According to Anakebe, the development would seriously affect the prices of goods, especially now that the Nigerian economy is dealing with a high inflation rate.
He says no shipping line is ready to invest in the production of new containers, especially now that there is a global economic downturn where many businesses are running at loss.
The development has become a source of concern to Nigerian shippers due to the fact that it has become a huge risk to invest in importation at a time like this where the table may turn, and the freight crashes, he states.
“The development is being compounded by the fact that empty containers of these shipping companies are trapped in African countries and the United States.

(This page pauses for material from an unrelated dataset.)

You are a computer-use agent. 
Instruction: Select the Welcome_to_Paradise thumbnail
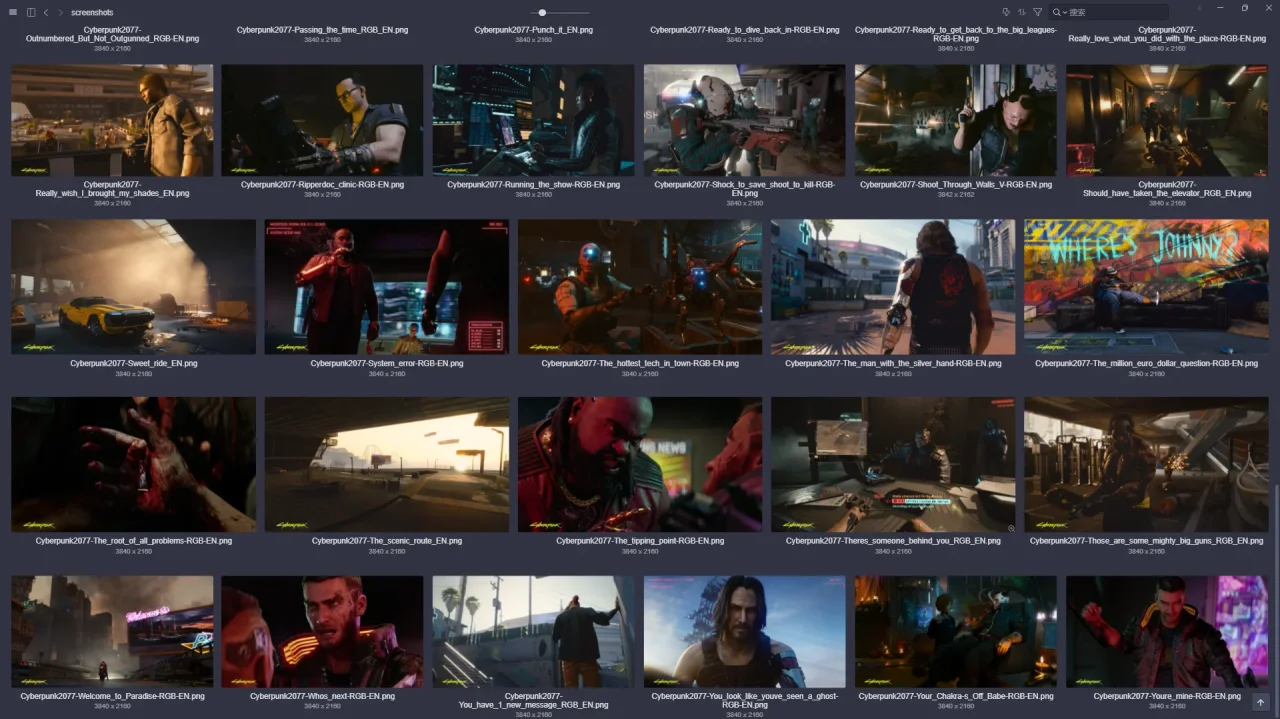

And the presence of these containers has become a menace in countries like Nigeria due to the low volume of export cargoes to move out with these containers,” he explains.
He however states that shipping companies now divert their limited containers to service China-United States routes because freighting a 20-foot container from China to the United States is now as high as $23,000 due to the congestion in US ports.
“We are not experiencing container shortage locally but it is affecting exporters as it has distorted a lot of transactions,” says Victor Iyama, president, Federation of Agricultural Commodity Association of Nigeria (FACAN).
Iyama says that it is the ships that bring in imports into Nigeria that take out exports, noting that if the import is being delayed, exporters will be unable to meet up their deadlines.
Iyama however expresses optimism that the situation will improve very soon, as port congestion has remained the major challenge Nigerian exporters are facing at the moment.